Source material »
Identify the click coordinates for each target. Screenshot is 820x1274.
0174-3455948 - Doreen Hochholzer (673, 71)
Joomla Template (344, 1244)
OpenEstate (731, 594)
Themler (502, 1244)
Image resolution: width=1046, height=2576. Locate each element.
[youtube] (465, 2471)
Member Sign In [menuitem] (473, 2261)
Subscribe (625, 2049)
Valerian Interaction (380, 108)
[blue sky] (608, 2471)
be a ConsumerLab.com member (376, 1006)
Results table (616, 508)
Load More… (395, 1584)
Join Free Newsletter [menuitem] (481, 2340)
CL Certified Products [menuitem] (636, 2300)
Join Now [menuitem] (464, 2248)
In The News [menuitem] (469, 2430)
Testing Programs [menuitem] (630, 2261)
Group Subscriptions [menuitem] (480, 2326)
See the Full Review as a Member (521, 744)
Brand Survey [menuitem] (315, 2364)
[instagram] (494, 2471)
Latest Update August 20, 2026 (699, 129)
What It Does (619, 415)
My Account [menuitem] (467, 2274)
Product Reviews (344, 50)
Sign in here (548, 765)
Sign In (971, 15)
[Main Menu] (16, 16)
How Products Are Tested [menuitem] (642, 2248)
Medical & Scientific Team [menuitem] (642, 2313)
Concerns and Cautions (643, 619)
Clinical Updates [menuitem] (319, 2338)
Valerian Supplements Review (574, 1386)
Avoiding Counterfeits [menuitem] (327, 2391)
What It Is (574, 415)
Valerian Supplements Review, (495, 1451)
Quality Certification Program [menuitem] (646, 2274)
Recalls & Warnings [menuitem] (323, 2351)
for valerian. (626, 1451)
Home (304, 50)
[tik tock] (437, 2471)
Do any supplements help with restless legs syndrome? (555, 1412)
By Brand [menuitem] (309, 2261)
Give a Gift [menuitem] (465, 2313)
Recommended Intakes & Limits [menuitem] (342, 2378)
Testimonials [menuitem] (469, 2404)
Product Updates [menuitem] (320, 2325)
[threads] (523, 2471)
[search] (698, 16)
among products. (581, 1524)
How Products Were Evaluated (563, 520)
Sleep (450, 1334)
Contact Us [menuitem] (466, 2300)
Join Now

What the exercise asks »
Repeat the material above exactly.

Response »
Identify the click coordinates for each target. Screenshot is 820x1274.
0174-3455948 - Doreen Hochholzer (673, 71)
Joomla Template (344, 1244)
OpenEstate (731, 594)
Themler (502, 1244)
Image resolution: width=1046, height=2576. Locate each element.
[youtube] (465, 2471)
Member Sign In [menuitem] (473, 2261)
Subscribe (625, 2049)
Valerian Interaction (380, 108)
[blue sky] (608, 2471)
be a ConsumerLab.com member (376, 1006)
Results table (616, 508)
Load More… (395, 1584)
Join Free Newsletter [menuitem] (481, 2340)
CL Certified Products [menuitem] (636, 2300)
Join Now [menuitem] (464, 2248)
In The News [menuitem] (469, 2430)
Testing Programs [menuitem] (630, 2261)
Group Subscriptions [menuitem] (480, 2326)
See the Full Review as a Member (521, 744)
Brand Survey [menuitem] (315, 2364)
[instagram] (494, 2471)
Latest Update August 20, 2026 (699, 129)
What It Does (619, 415)
My Account [menuitem] (467, 2274)
Product Reviews (344, 50)
Sign in here (548, 765)
Sign In (971, 15)
[Main Menu] (16, 16)
How Products Are Tested [menuitem] (642, 2248)
Medical & Scientific Team [menuitem] (642, 2313)
Concerns and Cautions (643, 619)
Clinical Updates [menuitem] (319, 2338)
Valerian Supplements Review (574, 1386)
Avoiding Counterfeits [menuitem] (327, 2391)
What It Is (574, 415)
Valerian Supplements Review, (495, 1451)
Quality Certification Program [menuitem] (646, 2274)
Recalls & Warnings [menuitem] (323, 2351)
for valerian. (626, 1451)
Home (304, 50)
[tik tock] (437, 2471)
Do any supplements help with restless legs syndrome? (555, 1412)
By Brand [menuitem] (309, 2261)
Give a Gift [menuitem] (465, 2313)
Recommended Intakes & Limits [menuitem] (342, 2378)
Testimonials [menuitem] (469, 2404)
Product Updates [menuitem] (320, 2325)
[threads] (523, 2471)
[search] (698, 16)
among products. (581, 1524)
How Products Were Evaluated (563, 520)
Sleep (450, 1334)
Contact Us [menuitem] (466, 2300)
Join Now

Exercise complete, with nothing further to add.